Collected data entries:
····················
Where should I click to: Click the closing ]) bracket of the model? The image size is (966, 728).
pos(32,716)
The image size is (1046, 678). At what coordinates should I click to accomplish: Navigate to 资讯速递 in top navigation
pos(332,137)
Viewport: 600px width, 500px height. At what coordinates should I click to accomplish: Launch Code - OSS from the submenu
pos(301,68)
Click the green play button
····················
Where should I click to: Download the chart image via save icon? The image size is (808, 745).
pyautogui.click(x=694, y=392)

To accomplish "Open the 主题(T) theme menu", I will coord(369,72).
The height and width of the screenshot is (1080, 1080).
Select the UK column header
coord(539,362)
····················
TASK INSTRUCTIONS => Give only the lines from the one holding "Viewport: 600px width, 500px" through the one holding "Click the green play button", each restated exactly as it appears above.

COMPLETED EXERCISE =>
Viewport: 600px width, 500px height. At what coordinates should I click to accomplish: Launch Code - OSS from the submenu
pos(301,68)
Click the green play button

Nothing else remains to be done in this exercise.